● Your task: Where the listing shows an image, skip it and output all other material unchanged.

● Material provided:
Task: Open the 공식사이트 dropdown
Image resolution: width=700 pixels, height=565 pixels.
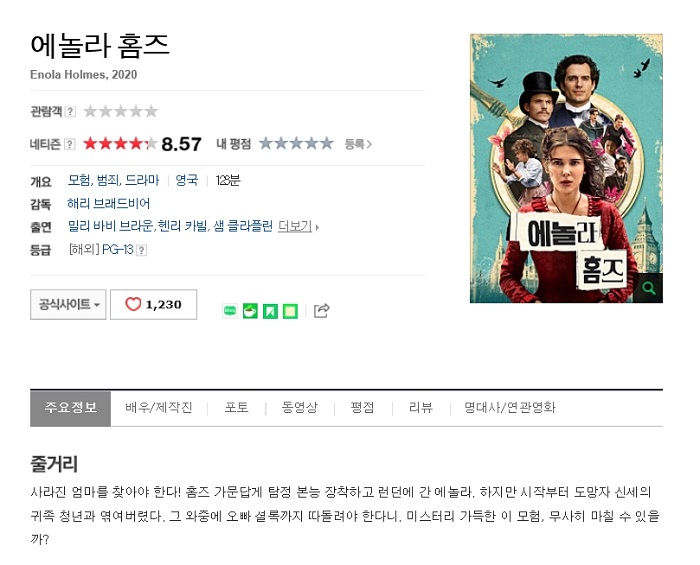Action: [x=68, y=304]
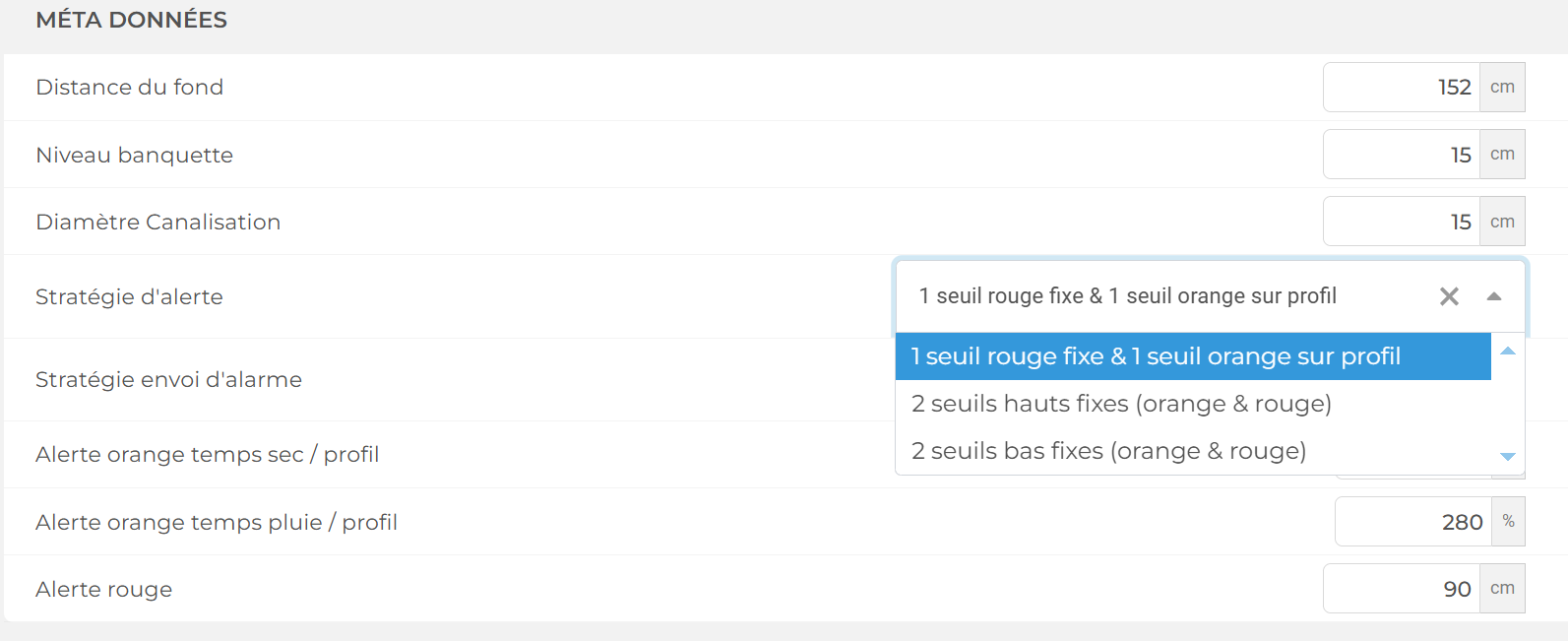Click the dropdown list scroll-down arrow
1568x641 pixels.
(1507, 456)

● Written answer:
Task: Open the 공식사이트 dropdown
Image resolution: width=700 pixels, height=565 pixels.
Action: [x=68, y=304]
Click the dropdown list scroll-down arrow
1568x641 pixels.
(1507, 456)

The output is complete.